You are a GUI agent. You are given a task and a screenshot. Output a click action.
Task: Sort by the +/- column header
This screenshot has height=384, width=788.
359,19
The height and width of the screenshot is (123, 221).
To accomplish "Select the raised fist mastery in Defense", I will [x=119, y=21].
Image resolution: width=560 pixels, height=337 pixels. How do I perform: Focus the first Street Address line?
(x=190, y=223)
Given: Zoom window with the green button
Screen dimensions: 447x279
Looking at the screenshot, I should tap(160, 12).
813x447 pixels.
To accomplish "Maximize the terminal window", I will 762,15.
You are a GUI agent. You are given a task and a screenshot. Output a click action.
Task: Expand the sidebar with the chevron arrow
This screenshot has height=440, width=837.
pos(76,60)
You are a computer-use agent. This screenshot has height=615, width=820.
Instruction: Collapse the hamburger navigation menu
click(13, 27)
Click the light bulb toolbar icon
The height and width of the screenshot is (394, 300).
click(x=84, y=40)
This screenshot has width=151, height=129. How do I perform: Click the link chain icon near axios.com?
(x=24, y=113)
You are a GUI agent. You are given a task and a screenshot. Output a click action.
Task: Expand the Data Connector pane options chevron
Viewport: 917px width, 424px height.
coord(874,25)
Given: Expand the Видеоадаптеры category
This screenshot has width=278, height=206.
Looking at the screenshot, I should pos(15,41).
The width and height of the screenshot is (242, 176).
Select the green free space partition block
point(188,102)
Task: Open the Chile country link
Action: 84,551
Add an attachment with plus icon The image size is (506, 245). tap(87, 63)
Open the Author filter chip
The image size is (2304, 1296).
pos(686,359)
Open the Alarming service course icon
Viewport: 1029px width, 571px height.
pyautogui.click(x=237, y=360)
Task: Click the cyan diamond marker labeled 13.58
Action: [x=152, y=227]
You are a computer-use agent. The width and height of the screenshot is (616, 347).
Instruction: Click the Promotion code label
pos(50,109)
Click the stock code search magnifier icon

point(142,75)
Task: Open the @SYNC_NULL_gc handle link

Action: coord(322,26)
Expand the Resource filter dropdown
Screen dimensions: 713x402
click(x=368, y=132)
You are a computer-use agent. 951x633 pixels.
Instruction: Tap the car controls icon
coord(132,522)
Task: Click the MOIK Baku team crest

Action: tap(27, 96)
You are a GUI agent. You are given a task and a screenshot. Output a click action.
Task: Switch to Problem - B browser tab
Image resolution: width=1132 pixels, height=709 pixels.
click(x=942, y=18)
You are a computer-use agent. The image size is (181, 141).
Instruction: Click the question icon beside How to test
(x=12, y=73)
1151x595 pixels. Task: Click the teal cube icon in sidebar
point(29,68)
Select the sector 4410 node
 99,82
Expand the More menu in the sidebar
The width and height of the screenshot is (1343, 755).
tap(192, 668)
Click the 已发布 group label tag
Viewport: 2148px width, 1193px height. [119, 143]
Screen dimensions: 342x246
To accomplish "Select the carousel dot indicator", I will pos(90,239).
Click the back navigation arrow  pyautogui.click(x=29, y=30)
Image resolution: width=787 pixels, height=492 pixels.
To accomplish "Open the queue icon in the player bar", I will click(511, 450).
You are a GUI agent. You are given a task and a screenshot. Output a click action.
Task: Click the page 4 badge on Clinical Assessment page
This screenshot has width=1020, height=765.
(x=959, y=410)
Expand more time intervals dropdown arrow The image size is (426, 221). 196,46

------------

## [WORK INSTRUCTIONS]
From the entries above, pull out every line that contains the word "accomplish".

## [SOLUTION TO THE PROBLEM]
To accomplish "Select the raised fist mastery in Defense", I will [x=119, y=21].
To accomplish "Maximize the terminal window", I will 762,15.
To accomplish "Select the carousel dot indicator", I will pos(90,239).
To accomplish "Open the queue icon in the player bar", I will click(511, 450).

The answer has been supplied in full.